Line 3 begins with a ‘+’ character and is optionally followed by the same sequence identifier (and any description) again.

Line 4 encodes the quality values for the sequence in Line 2, and must contain the same number of symbols as letters in the sequence.

sam

SAM stands for Sequence Alignment/Map format.  The SAM Format is a text format for storing sequence data in a series of tab delimited ASCII columns.

@HD    VN:1.0 SO:unsorted

@SQ    SN:chr17      LN:81195210

@PG    ID:Bowtie     VN:0.12.7     CL:"bowtie -S hg19_chr17 reads.fq bowtie.sam"

chr17:95885:F:237/1   0      chr17  41292204      255    90M    *      0      0       GCGAACACATCCATGTGCCGGGAGGATGGTGCACCCCAACTCCACAAGGACCCTTCCAGACCTCACTCCCTGGGTGCCGTCATGAGAGCC    @<@?DDDD>FF:DAF9FFFCAGF<F3AAFD>2ACEF?CFC@?;FB:?@?;D@>86';EE;AE376?########################     XA:i:0 MD:Z:66C1T0G2T0A1C0T1T4C0T1G0C0T0G0 NM:i:14

A full explanation of the format and the data in each column can be found at:

http://samtools.sourceforge.net/SAM1.pdf

bam & bam.bai

The bam format is a BGZF compressed version of a sam file.  The bam.bai file is an index file of the compressed index speed access to the compressed data.  Again full details of the format can be found at:

http://samtools.sourceforge.net/SAM1.pdf

vcf & vcf.idx

VCF is a text file format containing information about variant calls. It contains meta-information lines, a header line, and then data lines, each containing information about a position in the genome.  There is an option whether to contain genotype information on samples for each position or not.

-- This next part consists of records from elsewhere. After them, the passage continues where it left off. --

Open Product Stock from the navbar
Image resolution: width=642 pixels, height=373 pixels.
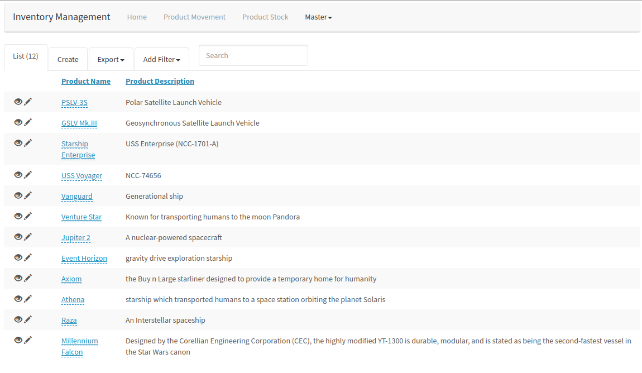click(x=265, y=17)
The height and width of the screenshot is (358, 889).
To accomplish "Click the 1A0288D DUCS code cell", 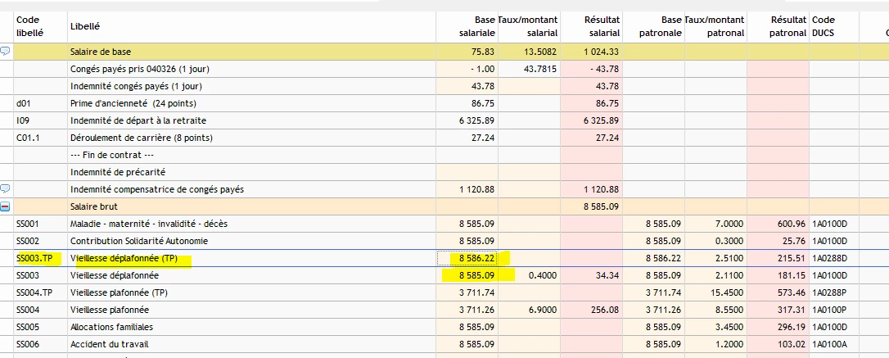I will tap(830, 258).
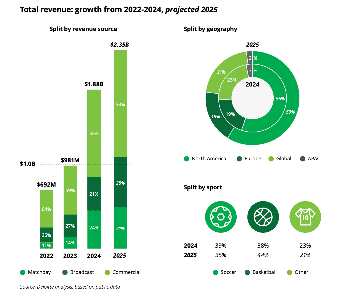350x293 pixels.
Task: Click the Europe legend dot
Action: [239, 159]
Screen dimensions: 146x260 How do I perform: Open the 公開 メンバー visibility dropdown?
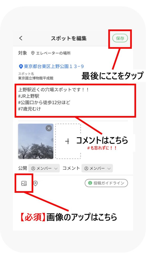44,168
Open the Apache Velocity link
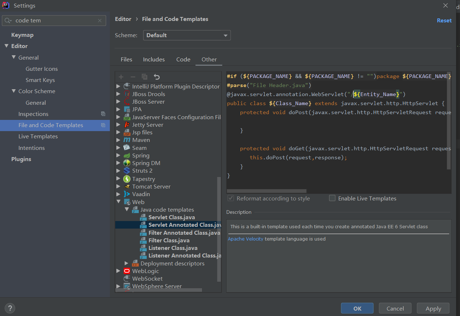This screenshot has width=460, height=316. coord(245,239)
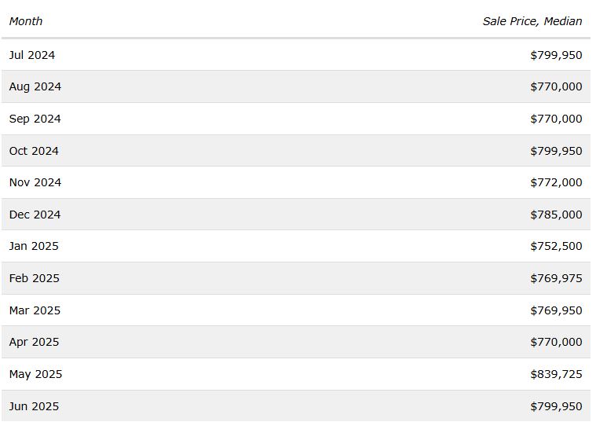
Task: Click the Sep 2024 month cell
Action: tap(35, 119)

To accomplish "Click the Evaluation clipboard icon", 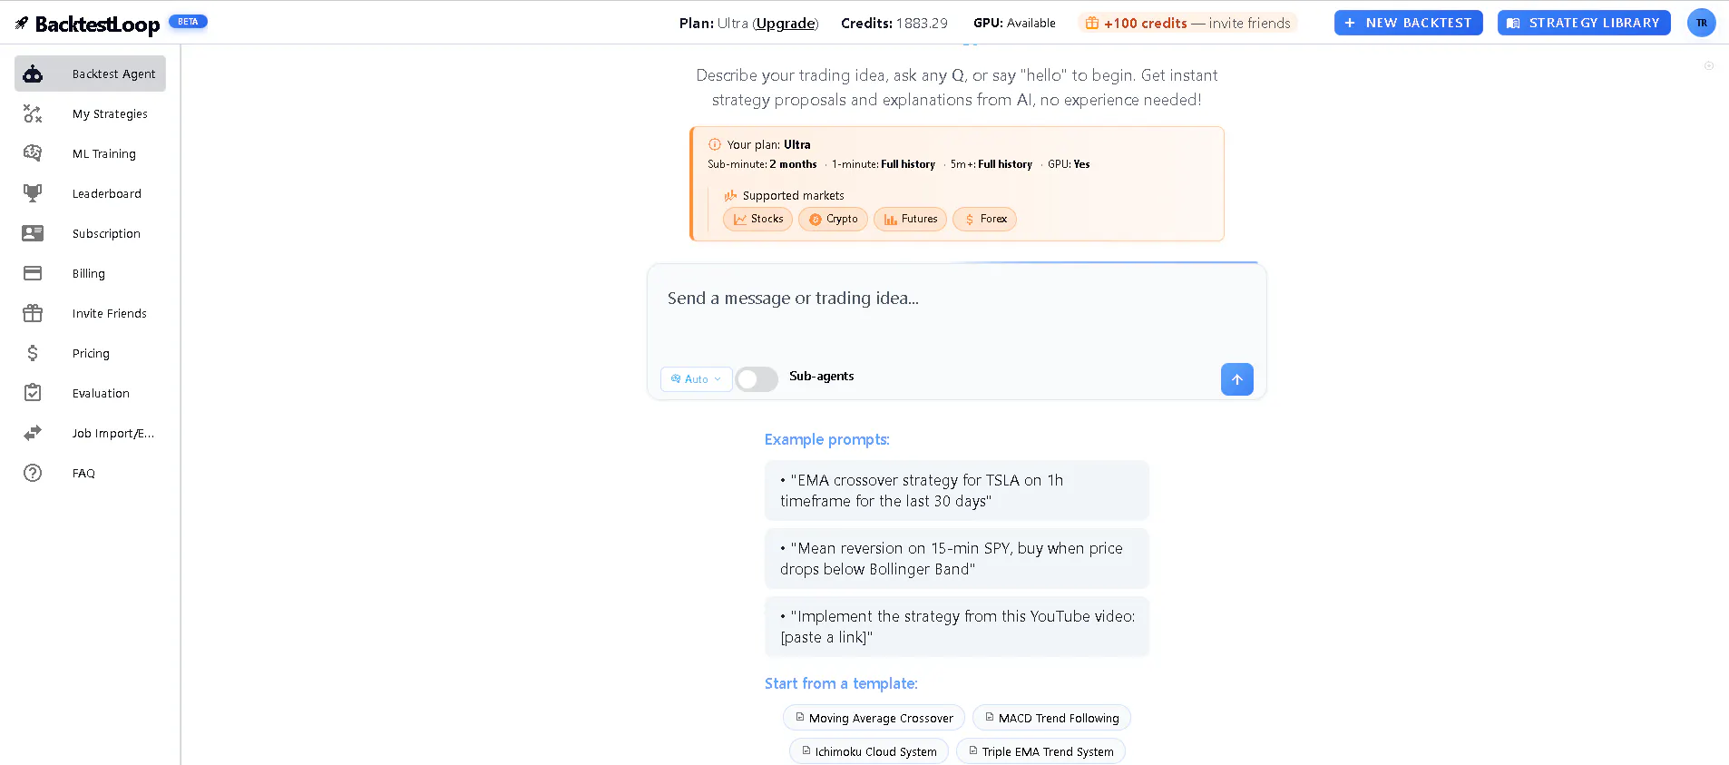I will [33, 393].
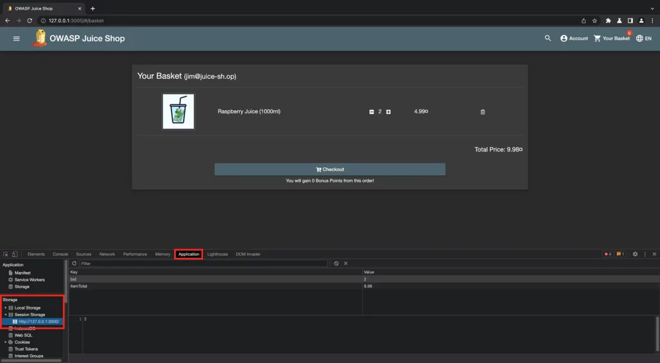The image size is (660, 363).
Task: Switch to the Console tab
Action: click(x=60, y=254)
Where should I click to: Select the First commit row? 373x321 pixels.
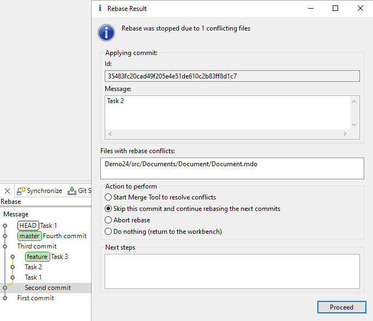click(35, 298)
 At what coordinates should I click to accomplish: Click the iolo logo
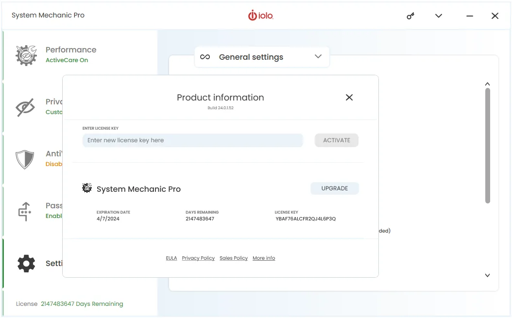tap(260, 16)
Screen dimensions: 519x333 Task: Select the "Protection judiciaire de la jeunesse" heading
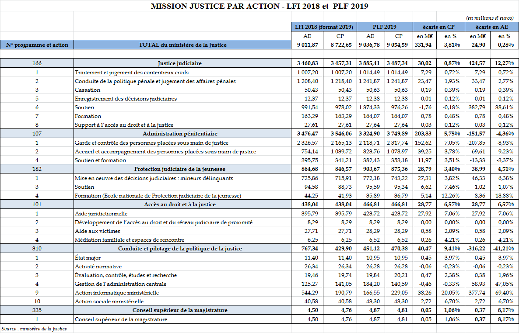[x=182, y=169]
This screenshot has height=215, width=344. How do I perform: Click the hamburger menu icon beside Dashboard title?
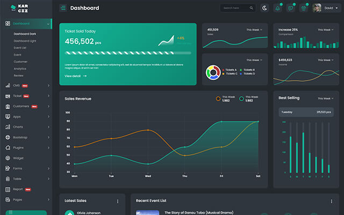(63, 8)
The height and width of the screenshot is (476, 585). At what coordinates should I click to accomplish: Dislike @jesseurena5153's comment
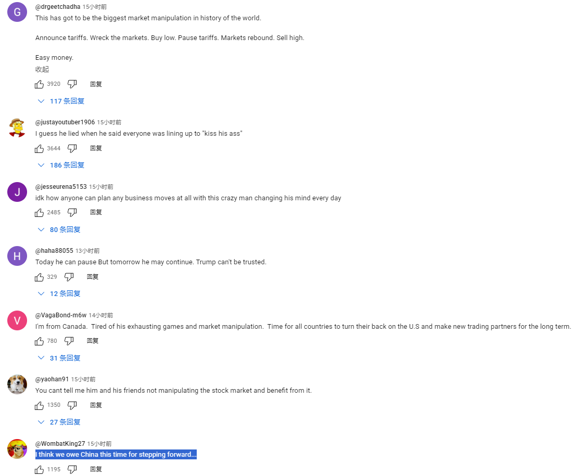72,213
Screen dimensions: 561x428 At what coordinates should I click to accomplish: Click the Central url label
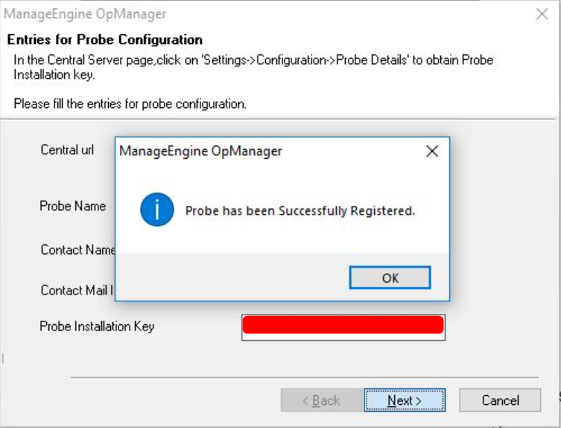coord(67,150)
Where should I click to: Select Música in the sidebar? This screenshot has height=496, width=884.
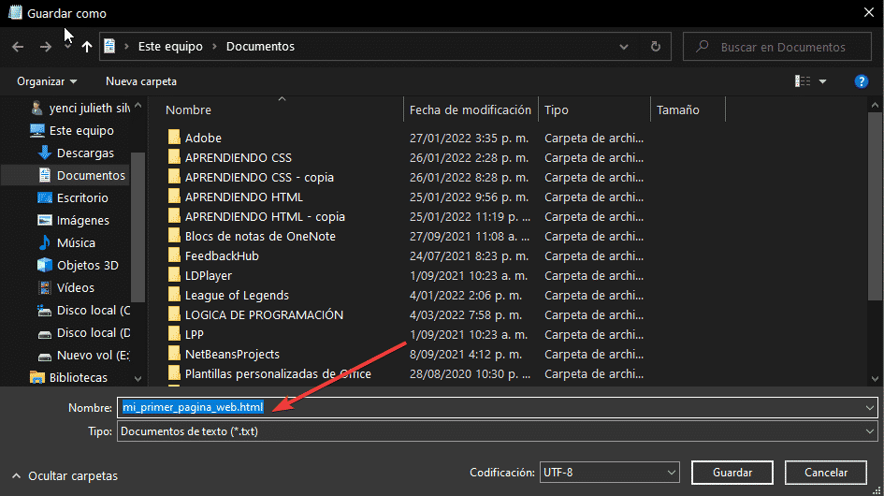point(76,242)
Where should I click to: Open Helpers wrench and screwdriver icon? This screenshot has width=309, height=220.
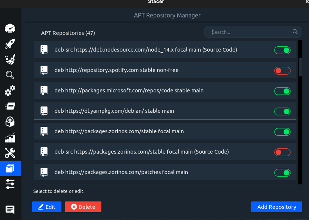click(x=10, y=153)
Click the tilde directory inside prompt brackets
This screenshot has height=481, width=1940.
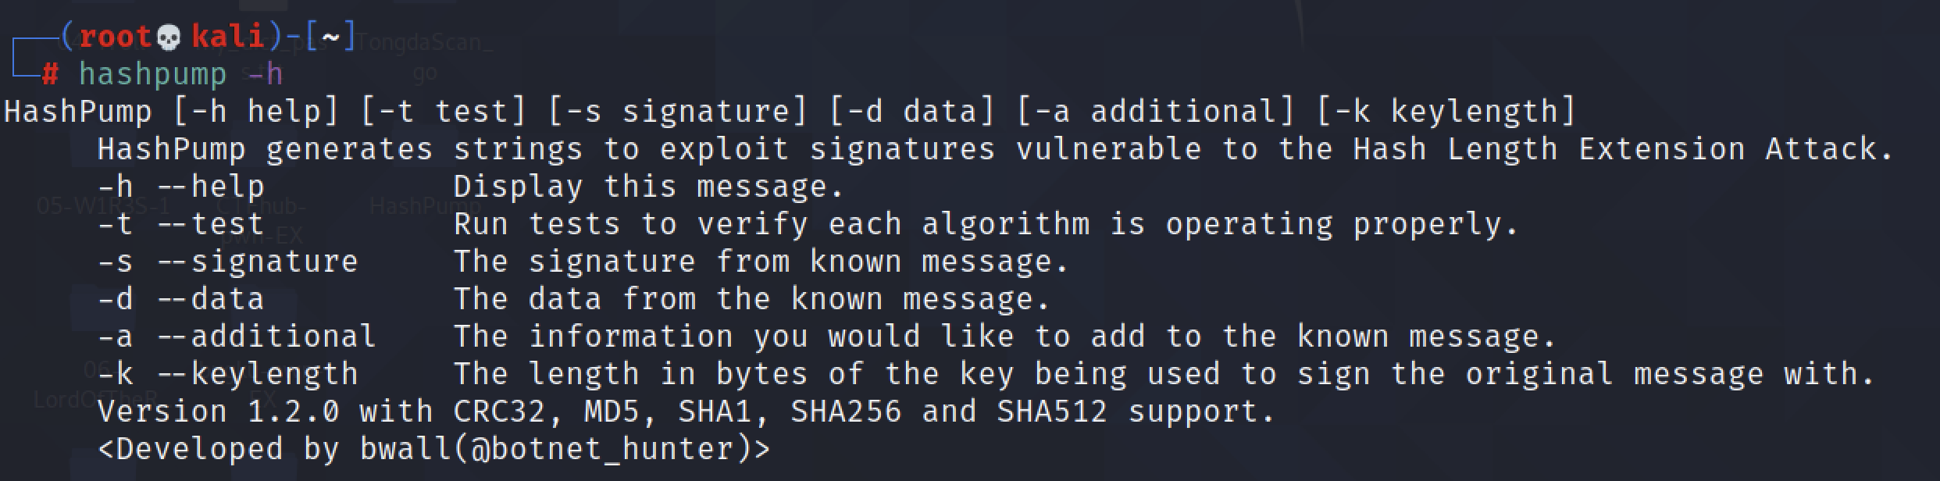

The vcf.idx file is an index file to enable faster searching of the information by certain programs.

##fileformat=VCFv4.1

...

##contig=<ID=chr17,length=81195210>

##reference=file:///home/pi/ngs/chr17.fa

#CHROM POS    ID     REF    ALT    QUAL   FILTER INFO   FORMAT 1

chr17  41201130      .      A      G      4167.77 .       AC=2;AF=1.00;AN=2;DP=110;Dels=0.00;FS=0.000;HaplotypeScore=2.8933;MLEAC=2;MLEAF=1.00;MQ=36.72;MQ0=0;QD=37.89       GT:AD:DP:GQ:PL       1/1:0,109:109:99:4196,325,0

chr17  41201198      .      C      T      3911.77 .       AC=2;AF=1.00;AN=2;DP=102;Dels=0.00;FS=0.000;HaplotypeScore=2.3113;MLEAC=2;MLEAF=1.00;MQ=36.80;MQ0=0;QD=38.35       GT:AD:DP:GQ:PL       1/1:0,101:101:99:3940,304,0

More information available online at:

http://www.1000genomes.org/wiki/Analysis/Variant%20Call%20Format/vcf-variant-call-format-version-41

ebwt

Genome index files for bowtie are labeled with a ebwt suffix.  These files are formed from a reference sequence and enable faster searching of reads against a reference genome.

fa.amb / fa.ann / fa.bwt / fa.pac

There are index files created for bwa mapping.  Their content is as follows:

amb is a text file, to record appearance of N (or other non-ATGC) in the ref fasta.

.ann is a text file, to record ref sequences, name, length, etc.

.bwt is a binary, the Burrows-Wheeler transformed sequence.

.pac is a binary, packaged sequence (four base pairs encode one byte).

.sa is a binary, suffix array index.